WRITTEN PROBLEM: Rewrite the data below as a numbered list with one line per item. Skip blank lines and leave the pictures out.

AVAILABLE RECORDS:

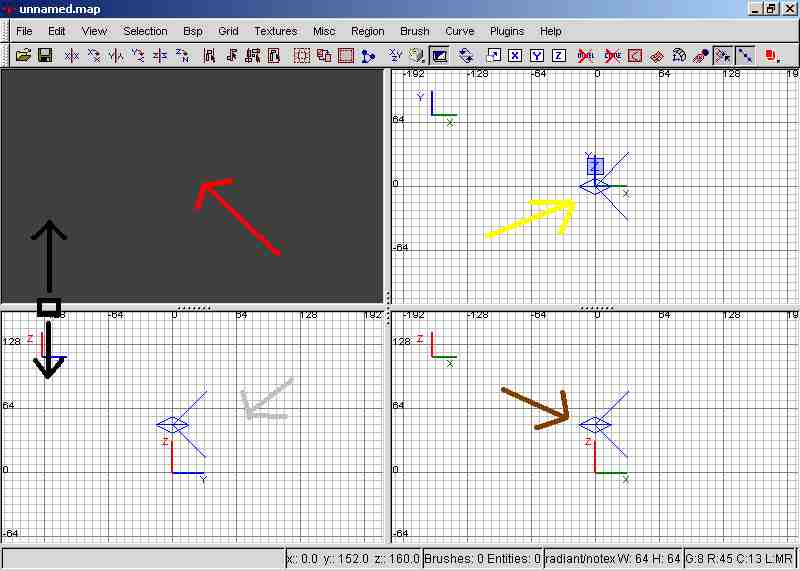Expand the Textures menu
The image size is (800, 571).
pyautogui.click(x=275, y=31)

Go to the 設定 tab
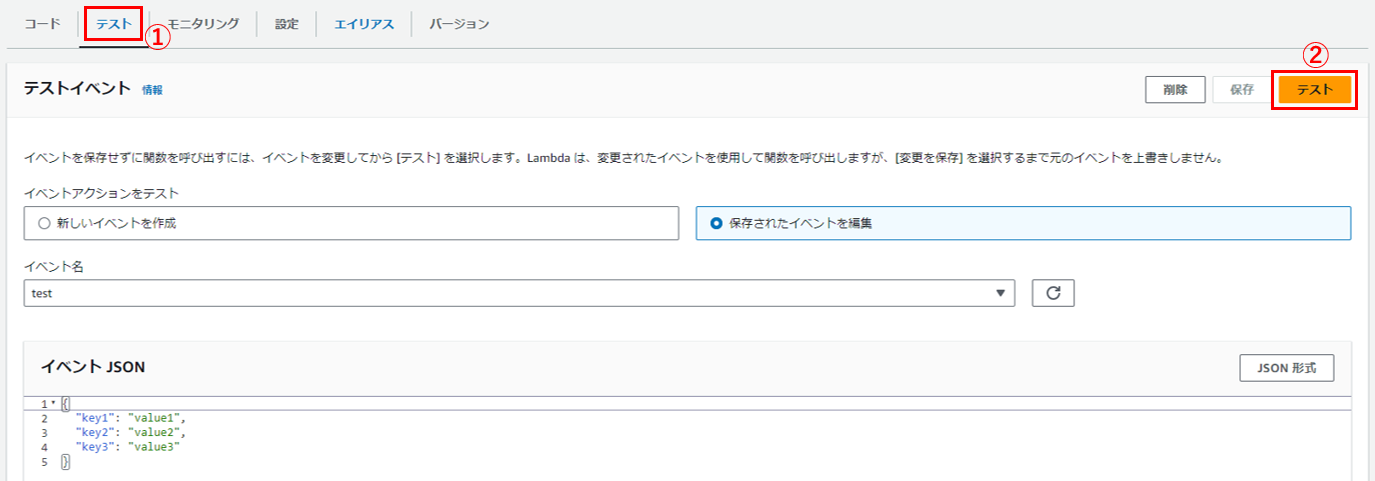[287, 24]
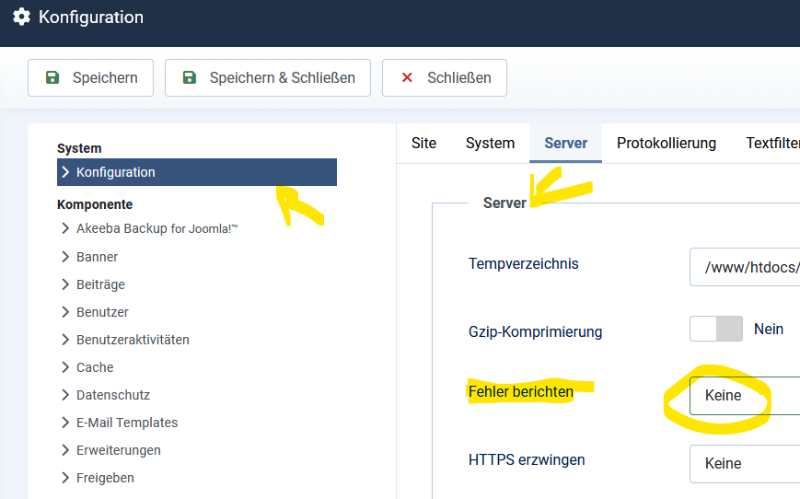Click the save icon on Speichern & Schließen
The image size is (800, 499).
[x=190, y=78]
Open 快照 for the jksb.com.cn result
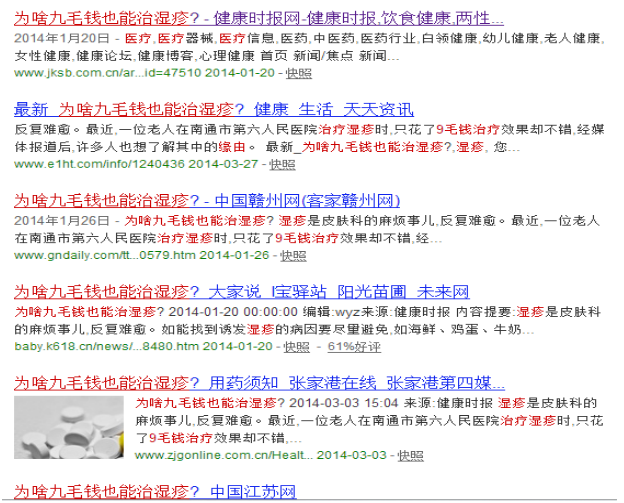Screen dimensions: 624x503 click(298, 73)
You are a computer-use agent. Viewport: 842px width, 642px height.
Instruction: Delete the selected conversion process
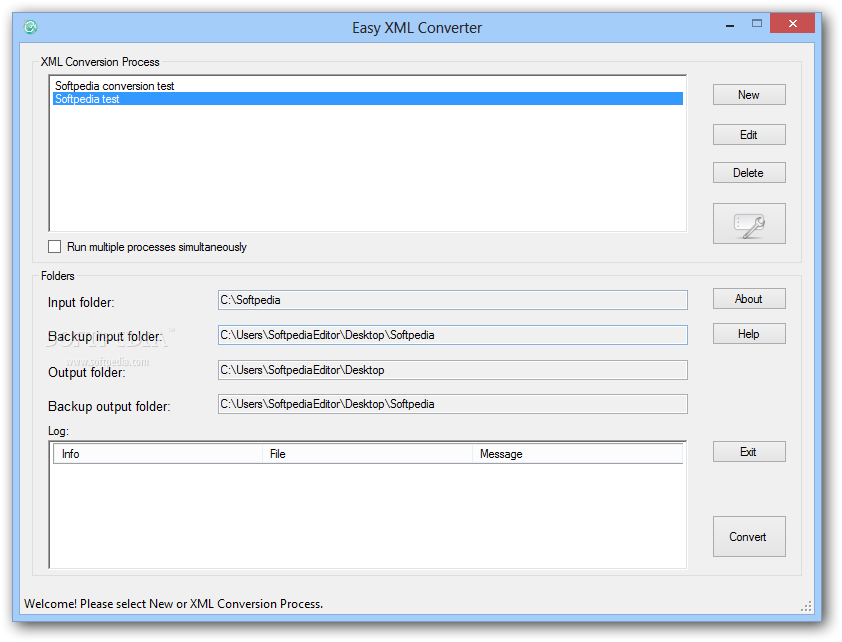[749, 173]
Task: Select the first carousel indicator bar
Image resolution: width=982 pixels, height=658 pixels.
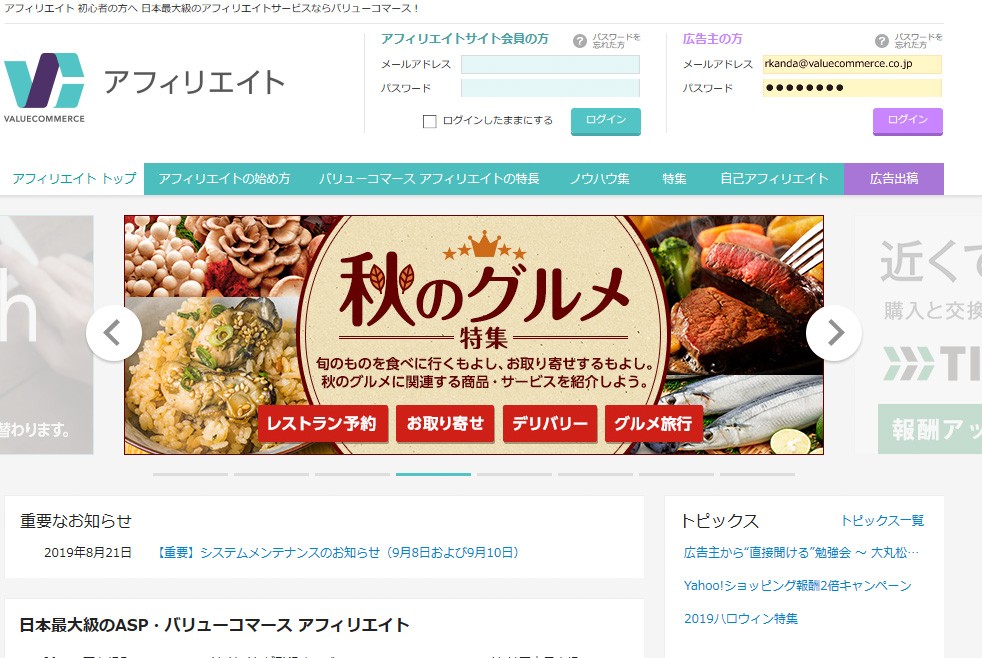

RESULT BELOW:
1. Expand the Textures menu
2. The image size is (800, 571).
3. pyautogui.click(x=275, y=31)
4. Go to the 設定 tab
5. [287, 24]
6. Click the save icon on Speichern & Schließen
7. The image size is (800, 499).
8. [x=190, y=78]
9. Open 快照 for the jksb.com.cn result
10. Screen dimensions: 624x503 click(298, 73)
11. You are a computer-use agent. Viewport: 842px width, 642px height.
12. Instruction: Delete the selected conversion process
13. [749, 173]
14. Task: Select the first carousel indicator bar
15. Image resolution: width=982 pixels, height=658 pixels.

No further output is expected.